MCP è completamente integrato. I metodi includono mcp/call, mcp/list, mcp/upsert, mcp/toggle_tool, mcp/tools_changed. C’è un concetto di “MCP gestiti” (GROK_MANAGED_MCPS_ENABLED) per le liste di server inviate dall’azienda.
La telemetria è ampia. Esportatore OpenTelemetry OTLP + Mixpanel per analytics di prodotto + caricamento di tracce GCS + un server MCP di Mixpanel (mcp.mixpanel.com/mcp).
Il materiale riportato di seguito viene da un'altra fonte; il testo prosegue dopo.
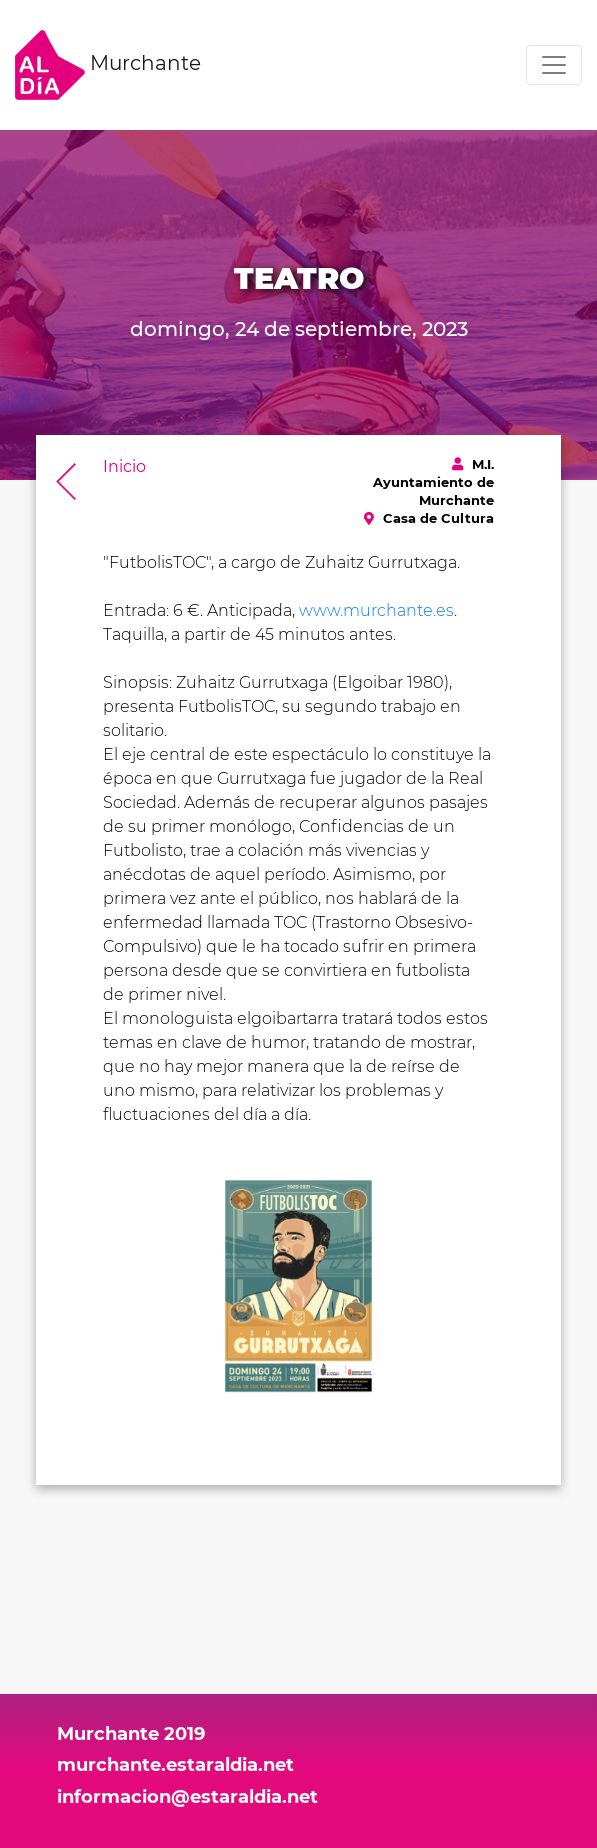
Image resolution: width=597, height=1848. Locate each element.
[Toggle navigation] (554, 65)
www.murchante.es (376, 610)
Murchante (108, 65)
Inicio (124, 466)
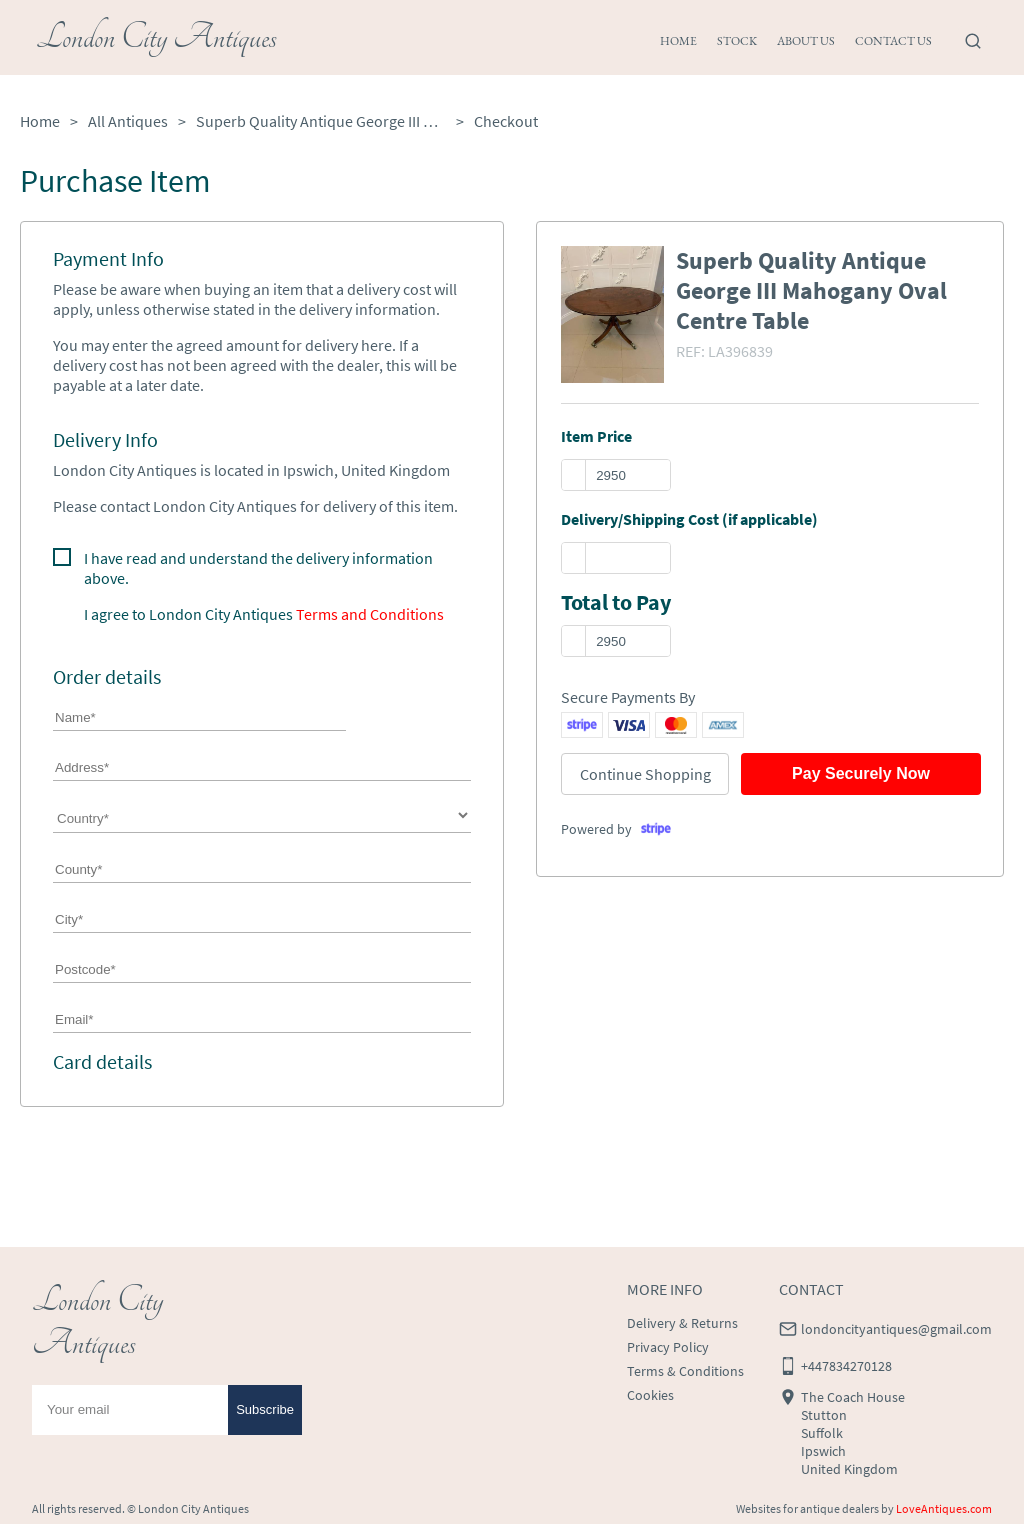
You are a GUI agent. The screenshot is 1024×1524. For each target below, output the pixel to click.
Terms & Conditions (685, 1371)
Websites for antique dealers (807, 1508)
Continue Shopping (645, 774)
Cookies (650, 1395)
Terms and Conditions (370, 614)
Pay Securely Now (861, 773)
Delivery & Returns (682, 1323)
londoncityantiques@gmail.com (896, 1329)
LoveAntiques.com (944, 1508)
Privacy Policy (668, 1347)
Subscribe (265, 1409)
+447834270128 (846, 1366)
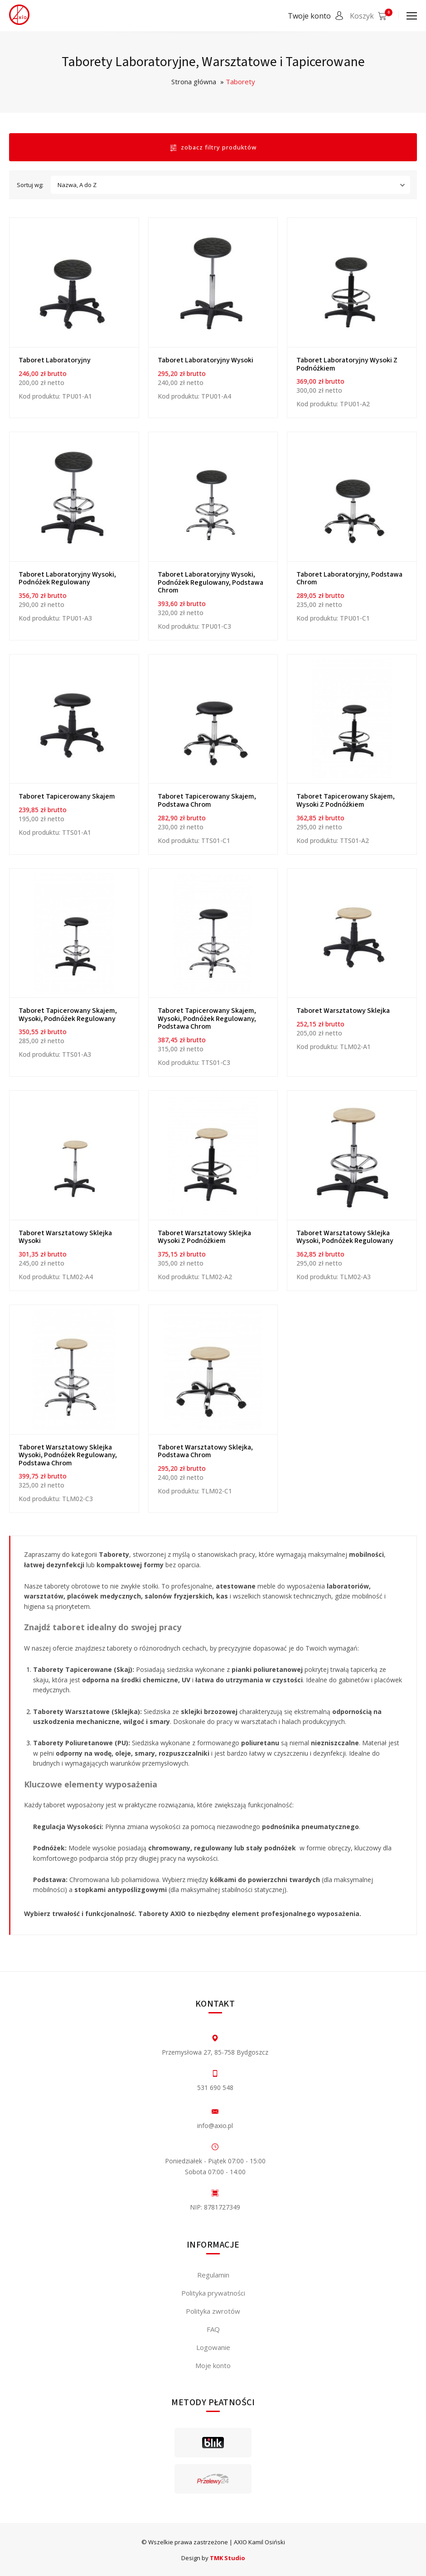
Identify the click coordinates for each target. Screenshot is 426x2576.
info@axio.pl (215, 2125)
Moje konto (213, 2365)
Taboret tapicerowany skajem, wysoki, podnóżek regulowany (68, 1015)
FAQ (213, 2329)
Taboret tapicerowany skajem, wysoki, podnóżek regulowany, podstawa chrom (207, 1018)
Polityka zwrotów (213, 2311)
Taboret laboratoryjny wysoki (205, 360)
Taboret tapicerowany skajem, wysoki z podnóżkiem (345, 800)
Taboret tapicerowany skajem (67, 796)
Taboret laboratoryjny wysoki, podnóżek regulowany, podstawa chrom (210, 582)
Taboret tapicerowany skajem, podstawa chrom (207, 800)
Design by (213, 2558)
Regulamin (213, 2274)
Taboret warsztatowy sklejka (343, 1011)
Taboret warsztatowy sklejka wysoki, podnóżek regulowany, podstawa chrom (68, 1455)
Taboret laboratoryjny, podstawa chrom (349, 578)
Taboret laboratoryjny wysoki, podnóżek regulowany (67, 578)
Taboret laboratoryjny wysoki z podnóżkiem (346, 364)
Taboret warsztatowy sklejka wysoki (65, 1237)
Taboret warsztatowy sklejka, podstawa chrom (205, 1451)
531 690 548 (215, 2087)
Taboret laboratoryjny (55, 360)
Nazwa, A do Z (232, 185)
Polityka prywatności (213, 2292)
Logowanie (213, 2347)
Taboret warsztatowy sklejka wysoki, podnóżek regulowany (344, 1237)
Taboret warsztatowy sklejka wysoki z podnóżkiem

Esiste un flag GROK_ZDR_ENABLED (Zero Data Retention) per l’opt-out aziendale.

La conclusione

Qualche anno fa, il modello era il vantaggio competitivo. Oggi il modello è un componente in un sistema che include: come descrivi ogni strumento, quali persona di subagenti distribuisci il lavoro, quali promemoria inietti per rompere i loop bloccati, come strutturi l’approvazione della modalità piano, come compatti il contesto, come consolidi la memoria tra le sessioni, come metti in sandbox l’accesso alla shell, come orchestri implementazioni candidate parallele.

Grok Build è come appare quando un team lo costruisce dall’inizio alla fine. È anche un promemoria che questo lavoro — il prompt engineering — viene ora distribuito come testo normale in un binario non cifrato che chiunque può scaricare da un CDN pubblico. I prompt in questo post non sono stati ottenuti con reverse engineering; sono semplicemente output di grep.

Se distribuisci un agente di codifica, i tuoi prompt non sono codice sorgente. Sono un artefatto pubblico, che tu lo intenda o meno. Trattali come tali.

Nota metodologica. Tutto in questo post proviene da un singolo download di grok-0.1.210-linux-x86_64 il 2026-05-15. Le stringhe template Tera (${{ tools.by_kind.foo }}, ${{ plan_path }}) sono nel binario alla lettera, non parafrasate. I system prompt citati sono stati estratti con tr '\0' '\n' seguito da grep/awk; li ho lasciati esattamente come appaiono, inclusa la punteggiatura e la tipografia. Se xAI aggiorna il binario, le stringhe future potrebbero differire.